In the 15 minutes or so that it took her to retrieve my X-rays, CT scan prints, and tally my bill, I received a call from my employer’s HR person who pleaded with me to consent to the surgery, especially since it was being offered at a “much better price”. When the doctor returned with my paperwork, she presented me with a release form to sign, and again repeated here warning that I would probably be dead within a week without the surgery.

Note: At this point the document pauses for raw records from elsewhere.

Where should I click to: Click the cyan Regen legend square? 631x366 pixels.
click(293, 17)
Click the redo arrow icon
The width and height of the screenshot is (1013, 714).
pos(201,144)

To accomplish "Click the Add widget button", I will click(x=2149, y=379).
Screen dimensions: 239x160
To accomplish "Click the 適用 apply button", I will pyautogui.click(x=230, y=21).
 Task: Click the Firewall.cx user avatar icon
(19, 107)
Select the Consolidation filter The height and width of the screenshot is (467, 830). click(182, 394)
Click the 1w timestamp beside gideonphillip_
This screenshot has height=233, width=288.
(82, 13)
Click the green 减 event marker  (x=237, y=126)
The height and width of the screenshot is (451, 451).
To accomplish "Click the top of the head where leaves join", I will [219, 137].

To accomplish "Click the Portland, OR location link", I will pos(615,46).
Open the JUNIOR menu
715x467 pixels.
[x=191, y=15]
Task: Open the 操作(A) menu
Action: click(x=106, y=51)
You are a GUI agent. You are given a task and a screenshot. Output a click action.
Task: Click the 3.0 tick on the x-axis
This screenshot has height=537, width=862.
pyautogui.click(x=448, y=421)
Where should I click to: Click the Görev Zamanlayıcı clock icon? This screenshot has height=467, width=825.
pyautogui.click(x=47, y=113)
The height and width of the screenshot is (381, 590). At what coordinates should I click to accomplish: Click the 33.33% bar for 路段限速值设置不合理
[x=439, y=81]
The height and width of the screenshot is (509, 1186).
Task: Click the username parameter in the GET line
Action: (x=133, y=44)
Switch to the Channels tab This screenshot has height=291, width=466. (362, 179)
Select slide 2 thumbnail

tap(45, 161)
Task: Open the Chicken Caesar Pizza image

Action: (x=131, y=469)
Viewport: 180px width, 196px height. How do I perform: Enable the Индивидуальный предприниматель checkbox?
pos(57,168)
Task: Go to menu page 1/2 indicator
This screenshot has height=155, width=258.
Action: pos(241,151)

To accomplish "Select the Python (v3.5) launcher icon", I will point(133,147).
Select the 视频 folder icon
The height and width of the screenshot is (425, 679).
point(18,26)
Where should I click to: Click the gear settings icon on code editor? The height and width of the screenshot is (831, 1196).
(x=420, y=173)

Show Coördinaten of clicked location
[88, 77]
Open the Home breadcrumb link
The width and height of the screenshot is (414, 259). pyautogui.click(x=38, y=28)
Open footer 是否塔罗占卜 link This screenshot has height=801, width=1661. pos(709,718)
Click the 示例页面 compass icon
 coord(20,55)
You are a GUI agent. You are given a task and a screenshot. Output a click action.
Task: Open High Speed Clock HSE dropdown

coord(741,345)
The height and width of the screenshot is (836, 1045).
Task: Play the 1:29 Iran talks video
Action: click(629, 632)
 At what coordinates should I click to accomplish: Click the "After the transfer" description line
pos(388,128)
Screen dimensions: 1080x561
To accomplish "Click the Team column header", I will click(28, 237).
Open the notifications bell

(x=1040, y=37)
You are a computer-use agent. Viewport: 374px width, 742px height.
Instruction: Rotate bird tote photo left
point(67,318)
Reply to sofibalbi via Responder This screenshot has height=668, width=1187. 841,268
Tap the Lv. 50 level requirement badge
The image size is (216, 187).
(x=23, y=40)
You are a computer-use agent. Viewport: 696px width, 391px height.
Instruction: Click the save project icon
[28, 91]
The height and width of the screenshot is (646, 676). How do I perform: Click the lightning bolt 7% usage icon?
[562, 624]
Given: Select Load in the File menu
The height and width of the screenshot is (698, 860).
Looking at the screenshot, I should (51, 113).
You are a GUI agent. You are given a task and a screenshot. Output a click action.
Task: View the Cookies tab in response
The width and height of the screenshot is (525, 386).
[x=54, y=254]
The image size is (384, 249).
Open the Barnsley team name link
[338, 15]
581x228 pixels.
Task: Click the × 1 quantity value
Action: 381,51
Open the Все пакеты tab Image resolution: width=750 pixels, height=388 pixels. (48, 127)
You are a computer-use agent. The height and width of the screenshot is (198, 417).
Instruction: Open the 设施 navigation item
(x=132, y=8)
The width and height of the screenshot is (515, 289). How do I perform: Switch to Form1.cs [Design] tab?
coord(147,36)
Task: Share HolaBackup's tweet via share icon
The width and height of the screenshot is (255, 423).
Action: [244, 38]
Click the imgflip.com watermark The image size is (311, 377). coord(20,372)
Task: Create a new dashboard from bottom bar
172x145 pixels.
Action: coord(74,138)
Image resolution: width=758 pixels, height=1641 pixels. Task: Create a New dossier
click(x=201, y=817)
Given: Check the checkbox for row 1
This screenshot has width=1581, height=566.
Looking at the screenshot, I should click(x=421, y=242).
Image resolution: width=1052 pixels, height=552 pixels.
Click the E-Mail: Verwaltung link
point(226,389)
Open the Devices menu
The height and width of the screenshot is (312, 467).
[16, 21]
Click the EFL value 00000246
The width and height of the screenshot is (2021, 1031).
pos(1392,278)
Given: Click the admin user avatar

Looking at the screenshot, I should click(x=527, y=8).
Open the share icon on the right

At around 10:00 the following morning, as I was standing in the queue at the cashier’s desk waiting to collect the 2000 yuan or so from the positive balance of my account, I got another call from the HR person. This time she seemed to be really in a panic. She asked “Are you really going to check out of the hospital?” I replied in the affirmative. She then screamed into the phone “YOU CAN’T DO THAT! YOU CAN’T DO THAT!” I told her to calm down because I already had. This was on the morning of November 9, 2007. Six days later I was fired from my job for unspecified reasons. I’ll leave it up to you to put all of the pieces together.
If this is the “best” that Zhuhai has to offer in medical care, I would certainly hate to see what the “worst” is.
Wow.
I've been guilty of thinking that the NHS in the UK needs to improve.
And then you read something like this.
Congratulations on surviving their healthcare.
You're really lucky you refused the surgery otherwise you might not be here today! I'm not completely convinced that western doctors kill more people than they save, but I'd 100% wager that about Chinese hospitals.